(Beginning of Data supplied)
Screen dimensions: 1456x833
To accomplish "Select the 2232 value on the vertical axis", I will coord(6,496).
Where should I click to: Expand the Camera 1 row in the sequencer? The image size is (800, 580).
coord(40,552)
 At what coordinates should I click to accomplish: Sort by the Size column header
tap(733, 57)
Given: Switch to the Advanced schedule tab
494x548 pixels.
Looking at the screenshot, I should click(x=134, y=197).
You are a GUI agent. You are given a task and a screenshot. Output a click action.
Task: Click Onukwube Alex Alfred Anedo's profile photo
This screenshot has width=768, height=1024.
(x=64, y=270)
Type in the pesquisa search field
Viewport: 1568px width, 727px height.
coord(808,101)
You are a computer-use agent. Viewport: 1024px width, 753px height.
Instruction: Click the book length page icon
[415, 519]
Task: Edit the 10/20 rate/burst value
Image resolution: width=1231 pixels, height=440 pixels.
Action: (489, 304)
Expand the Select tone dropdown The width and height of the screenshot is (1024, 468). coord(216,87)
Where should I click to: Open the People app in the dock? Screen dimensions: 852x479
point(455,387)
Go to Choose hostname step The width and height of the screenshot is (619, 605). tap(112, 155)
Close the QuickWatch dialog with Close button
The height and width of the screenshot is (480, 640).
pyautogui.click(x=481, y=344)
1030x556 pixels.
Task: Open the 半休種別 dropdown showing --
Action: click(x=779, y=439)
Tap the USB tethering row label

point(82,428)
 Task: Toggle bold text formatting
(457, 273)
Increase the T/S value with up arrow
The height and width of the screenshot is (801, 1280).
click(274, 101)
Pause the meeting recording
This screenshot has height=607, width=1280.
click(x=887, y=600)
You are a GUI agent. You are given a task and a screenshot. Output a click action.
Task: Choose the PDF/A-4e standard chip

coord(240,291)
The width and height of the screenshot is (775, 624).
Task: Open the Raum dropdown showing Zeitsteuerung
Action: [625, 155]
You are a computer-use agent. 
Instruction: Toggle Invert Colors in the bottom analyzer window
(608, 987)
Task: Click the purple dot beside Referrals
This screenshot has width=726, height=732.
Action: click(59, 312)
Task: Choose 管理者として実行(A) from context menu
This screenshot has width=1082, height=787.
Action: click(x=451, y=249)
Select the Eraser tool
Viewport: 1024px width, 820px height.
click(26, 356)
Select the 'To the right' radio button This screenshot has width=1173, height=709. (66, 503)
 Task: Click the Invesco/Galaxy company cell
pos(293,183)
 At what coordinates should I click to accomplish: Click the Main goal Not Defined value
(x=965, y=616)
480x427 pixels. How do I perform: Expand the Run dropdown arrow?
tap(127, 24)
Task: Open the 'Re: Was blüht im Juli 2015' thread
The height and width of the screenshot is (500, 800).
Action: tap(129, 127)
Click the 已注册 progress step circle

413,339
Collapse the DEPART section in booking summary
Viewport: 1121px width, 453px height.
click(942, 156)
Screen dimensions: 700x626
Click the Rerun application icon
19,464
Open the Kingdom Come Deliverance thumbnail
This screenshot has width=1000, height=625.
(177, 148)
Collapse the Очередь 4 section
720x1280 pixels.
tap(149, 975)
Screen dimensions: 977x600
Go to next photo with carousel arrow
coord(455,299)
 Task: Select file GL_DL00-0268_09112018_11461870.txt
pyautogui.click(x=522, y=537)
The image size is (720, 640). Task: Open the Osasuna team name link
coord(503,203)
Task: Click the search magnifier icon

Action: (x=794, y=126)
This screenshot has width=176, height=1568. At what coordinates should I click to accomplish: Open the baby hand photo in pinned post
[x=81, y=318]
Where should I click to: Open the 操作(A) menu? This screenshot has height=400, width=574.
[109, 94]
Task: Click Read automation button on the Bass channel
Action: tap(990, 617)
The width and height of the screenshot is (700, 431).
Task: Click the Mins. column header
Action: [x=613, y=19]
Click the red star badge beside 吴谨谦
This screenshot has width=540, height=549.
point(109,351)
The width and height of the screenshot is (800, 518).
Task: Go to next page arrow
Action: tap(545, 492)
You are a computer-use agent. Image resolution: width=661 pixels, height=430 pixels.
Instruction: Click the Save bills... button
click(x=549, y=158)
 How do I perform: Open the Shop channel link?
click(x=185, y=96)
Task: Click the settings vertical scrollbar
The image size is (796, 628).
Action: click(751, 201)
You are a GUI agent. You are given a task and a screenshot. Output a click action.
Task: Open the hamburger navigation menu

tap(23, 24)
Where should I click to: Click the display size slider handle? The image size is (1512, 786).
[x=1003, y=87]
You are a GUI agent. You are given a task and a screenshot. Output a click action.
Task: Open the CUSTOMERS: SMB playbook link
(End of Data supplied)
Task details: Each record should be repeated in full, exactly as it is written.

Solution to the problem:
Screen dimensions: 1456x833
To accomplish "Select the 2232 value on the vertical axis", I will coord(6,496).
Where should I click to: Expand the Camera 1 row in the sequencer? The image size is (800, 580).
coord(40,552)
 At what coordinates should I click to accomplish: Sort by the Size column header
tap(733, 57)
Given: Switch to the Advanced schedule tab
494x548 pixels.
Looking at the screenshot, I should click(x=134, y=197).
You are a GUI agent. You are given a task and a screenshot. Output a click action.
Task: Click Onukwube Alex Alfred Anedo's profile photo
This screenshot has width=768, height=1024.
(x=64, y=270)
Type in the pesquisa search field
Viewport: 1568px width, 727px height.
coord(808,101)
You are a computer-use agent. Viewport: 1024px width, 753px height.
Instruction: Click the book length page icon
[415, 519]
Task: Edit the 10/20 rate/burst value
Image resolution: width=1231 pixels, height=440 pixels.
Action: (489, 304)
Expand the Select tone dropdown The width and height of the screenshot is (1024, 468). coord(216,87)
Where should I click to: Open the People app in the dock? Screen dimensions: 852x479
point(455,387)
Go to Choose hostname step The width and height of the screenshot is (619, 605). tap(112, 155)
Close the QuickWatch dialog with Close button
The height and width of the screenshot is (480, 640).
pyautogui.click(x=481, y=344)
1030x556 pixels.
Task: Open the 半休種別 dropdown showing --
Action: click(x=779, y=439)
Tap the USB tethering row label

point(82,428)
 Task: Toggle bold text formatting
(457, 273)
Increase the T/S value with up arrow
The height and width of the screenshot is (801, 1280).
click(274, 101)
Pause the meeting recording
This screenshot has height=607, width=1280.
click(x=887, y=600)
You are a GUI agent. You are given a task and a screenshot. Output a click action.
Task: Choose the PDF/A-4e standard chip

coord(240,291)
The width and height of the screenshot is (775, 624).
Task: Open the Raum dropdown showing Zeitsteuerung
Action: [625, 155]
You are a computer-use agent. 
Instruction: Toggle Invert Colors in the bottom analyzer window
(608, 987)
Task: Click the purple dot beside Referrals
This screenshot has width=726, height=732.
Action: click(59, 312)
Task: Choose 管理者として実行(A) from context menu
This screenshot has width=1082, height=787.
Action: click(x=451, y=249)
Select the Eraser tool
Viewport: 1024px width, 820px height.
click(26, 356)
Select the 'To the right' radio button This screenshot has width=1173, height=709. (66, 503)
 Task: Click the Invesco/Galaxy company cell
pos(293,183)
 At what coordinates should I click to accomplish: Click the Main goal Not Defined value
(x=965, y=616)
480x427 pixels. How do I perform: Expand the Run dropdown arrow?
tap(127, 24)
Task: Open the 'Re: Was blüht im Juli 2015' thread
The height and width of the screenshot is (500, 800).
Action: tap(129, 127)
Click the 已注册 progress step circle

413,339
Collapse the DEPART section in booking summary
Viewport: 1121px width, 453px height.
click(942, 156)
Screen dimensions: 700x626
Click the Rerun application icon
19,464
Open the Kingdom Come Deliverance thumbnail
This screenshot has width=1000, height=625.
(177, 148)
Collapse the Очередь 4 section
720x1280 pixels.
tap(149, 975)
Screen dimensions: 977x600
Go to next photo with carousel arrow
coord(455,299)
 Task: Select file GL_DL00-0268_09112018_11461870.txt
pyautogui.click(x=522, y=537)
The image size is (720, 640). Task: Open the Osasuna team name link
coord(503,203)
Task: Click the search magnifier icon

Action: (x=794, y=126)
This screenshot has width=176, height=1568. At what coordinates should I click to accomplish: Open the baby hand photo in pinned post
[x=81, y=318]
Where should I click to: Open the 操作(A) menu? This screenshot has height=400, width=574.
[109, 94]
Task: Click Read automation button on the Bass channel
Action: tap(990, 617)
The width and height of the screenshot is (700, 431).
Task: Click the Mins. column header
Action: [x=613, y=19]
Click the red star badge beside 吴谨谦
This screenshot has width=540, height=549.
point(109,351)
The width and height of the screenshot is (800, 518).
Task: Go to next page arrow
Action: tap(545, 492)
You are a computer-use agent. Image resolution: width=661 pixels, height=430 pixels.
Instruction: Click the Save bills... button
click(x=549, y=158)
 How do I perform: Open the Shop channel link?
click(x=185, y=96)
Task: Click the settings vertical scrollbar
The image size is (796, 628).
Action: click(751, 201)
You are a GUI agent. You are given a task and a screenshot. Output a click action.
Task: Open the hamburger navigation menu

tap(23, 24)
Where should I click to: Click the display size slider handle? The image size is (1512, 786).
[x=1003, y=87]
You are a GUI agent. You are given a task and a screenshot. Output a click action.
Task: Open the CUSTOMERS: SMB playbook link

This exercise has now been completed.